Note this can also be achieved outside of AnkiDroid app (at an Android level) by installing the currently beta Voice Access google app.

This is how it looks like, note I need to say the numbers out loud so Voice Access knows what to "click". For example I say "twelve" for AGAIN, "thirteen" for GOOD and so on (voice commands)

Here the installation instructions. Perhaps can also be achieved in a similar way with utter but haven't tried that yet.

I guess in can also be done inside the app perhaps by using the Google Cloud Speech API and following this speech/grpc example code

Guys thanks for Anki!!! is awesome!!!

antgel commented 7 years ago

@aegray Any idea what happened here (why your patch wasn't applied)? Do you have a patch against current master?

timrae commented 7 years ago

There are several factors here...

1) a pull request was never submitted so we never reviewed the code. If the author of the patch doesn't have time to make a pull request, they probably don't have time to see the feature through beta testing bug fixes to release quality either. For us it just adds more maintenance burden

2) another user gave a solution to achieve the same result without modifying AnkiDroid.

Given 2) above we would need a very persuasive argument to include the patch even if 1) were to be "solved"

antgel commented 7 years ago

That's why I pinged the patch author.

As for the "persuasive argument", that's a bit surprising. The external app (Voice Access) is clunky at best, and I think most users would see that as an unwieldy workaround. To have this in the app would take the UX up a notch or two.

jimmitt commented 7 years ago

I agree that the voice access method is clunky. I tried it for a bit but ultimately uninstalled it because enabling and disabling it were annoying and I didn't like having to look at the screen to figure out which number to say. It would be much better if it were built in and I could just say "again", "good", "easy", etc.

ajm949 commented 7 years ago

Many thanks elgalu for advice that Voice Access can be used to provide hands free ankidroid access. It's even easier to set up now:

  1. Download and install Voice Access from play store
  2. Open it
  3. Start ankidroid
  4. All touchscreen options can be operated by reading the number written next to them

So pleased to have this

Kirikus commented 6 years ago

Currently Voice Access is not downloadable: Early access program is currently full, space may open up later.

I got patch for linux pc up and running, but is there any working solution for mobile?

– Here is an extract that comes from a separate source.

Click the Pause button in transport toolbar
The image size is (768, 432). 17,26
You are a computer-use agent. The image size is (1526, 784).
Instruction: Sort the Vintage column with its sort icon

renehamburger commented 6 years ago

You can download Google Voice Access from APKMirror, which seems to be the only safe site to download APKs directly outside the Play Store. Using it with AnkiDroid works like a charm!

github-actions[bot] commented 4 years ago

Hello 👋, this issue has been opened for more than 2 months with no activity on it. If the issue is still here, please keep in mind that we need community support and help to fix it! Just comment something like still searching for solutions and if you found one, please open a pull request! You have 7 days until this gets closed automatically

david-allison commented 4 years ago

Massive number of +1s, let's keep this open.

svenmeier commented 3 years ago

For testing of voice-control I've built a solution here https://github.com/svenmeier/Anki-Android/tree/voice-control

Maybe someone wants to try this out.

mytestingsolution commented 3 years ago

Hi, I'm really a neophyte when it comes to all of this, but I'm trying to give your voice-control an example a shot, but I can't seem to figure out how to download the folder to put on my device. I'm sure I'm missing something very obvious, but this would be an extremely helpful feature to have!

svenmeier commented 3 years ago

I've gave up on using voice control, because the PocketSphinx speech recognizer didn't work reliable enough :(.

mytestingsolution commented 3 years ago

Ahh...thank you so much for taking the time to give an update! Wishing you the best.

On Wed, Jan 20, 2021 at 10:34 AM Sven Meier notifications@github.com wrote:

I've gave up on using voice control, because the PocketSphinx speech recognizer didn't work reliable enough :(.

— You are receiving this because you commented. Reply to this email directly, view it on GitHub https://github.com/ankidroid/Anki-Android/issues/1717#issuecomment-763847915, or unsubscribe https://github.com/notifications/unsubscribe-auth/ALDCF4NOF5GKTCQX2RXHATLS24OZLANCNFSM4BPRF2PA .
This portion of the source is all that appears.